Hepatic encephalopathy may manifest by a wide spectrum of neuropsychiatric symptoms, including cognitive impairment, seizures or extrapyramidal symptoms. The liver transplant can lead to improvement of the signs of encephalopathy but subsequent immunosuppressive treatment might possess pronounced neurotoxicity.
We present a case report of a patient with chronic liver disease who developed signs of Parkinsonism after an orthotopic liver transplant, with consecutive immunosuppressant treatment with tacrolimus. Despite the improvement of liver functions due to the cytostatic treatment, a progressive worsening of neuropsychiatric symptoms associated with the presence of tremor was observed.

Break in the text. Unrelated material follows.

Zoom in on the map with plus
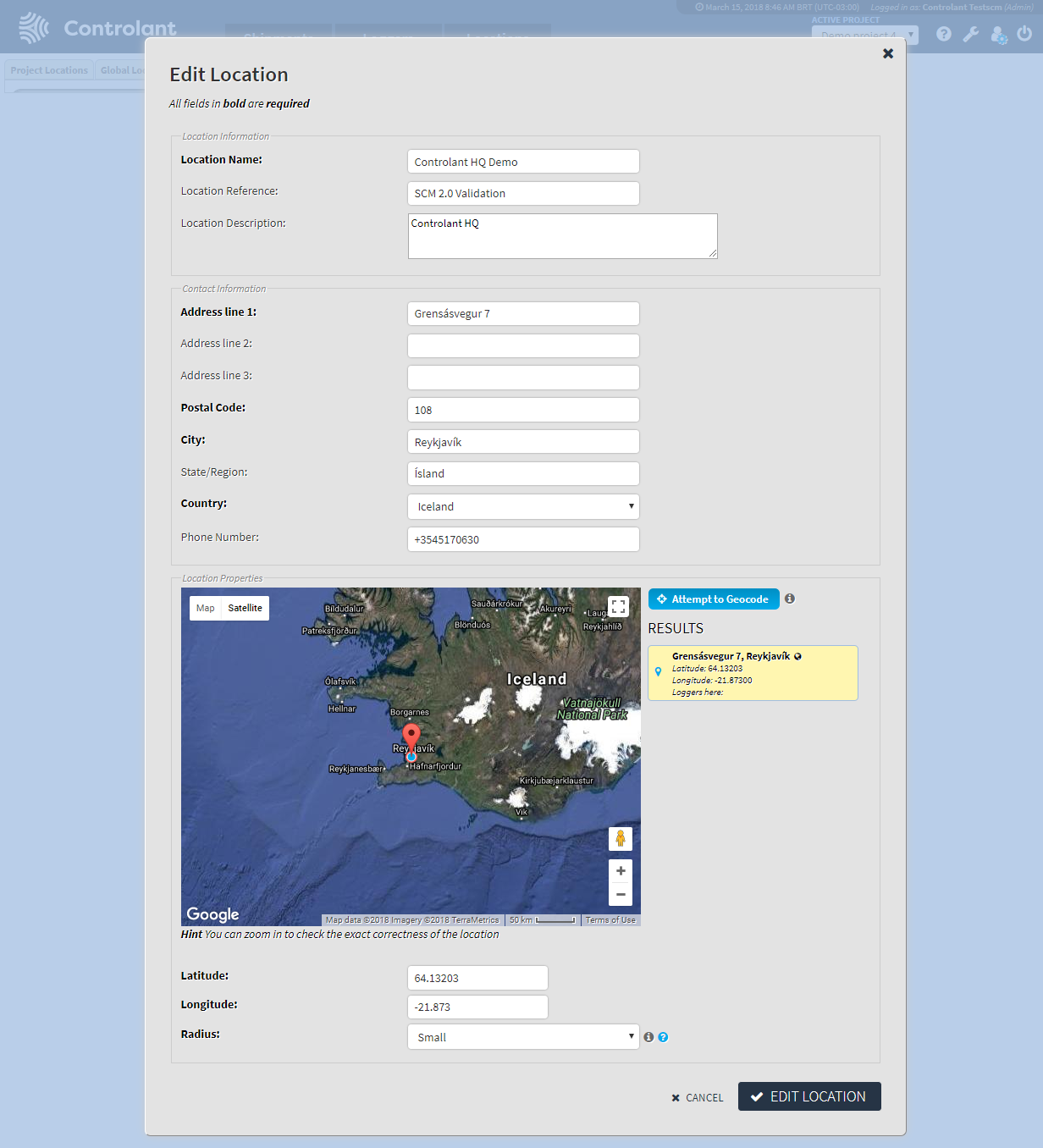Image resolution: width=1043 pixels, height=1148 pixels. (x=621, y=871)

Metabolic as well as endocrine dysfunctions were excluded as the primary causes of this condition. A brain CT did not reveal structural pathology. Signs of severe, symmetric Parkinsonism - with resting tremor, bradykinesia, rigidity and severe postural instability were observed. A brain MRI was performed with the presence of T2- hyperintensities in basal ganglia bilaterally. Tacrolimus blood concentration was elevated; hence the dose was reduced and later switched to less toxic sirolimus. Subsequently, clinical signs markedly improved after treatment modification. Improvement of clinical symptomatology after tacrolimus discontinuation supports the drug-induced etiology of this neurological condition.
Cytostatic treatment after solid organ transplantation often leads to signs of encephalopathy. If necessary, the dose of cytostatics needs to be reduced, or a less toxic agent must be chosen for the therapy. This modification is usually efficient with no further need for neurological intervention.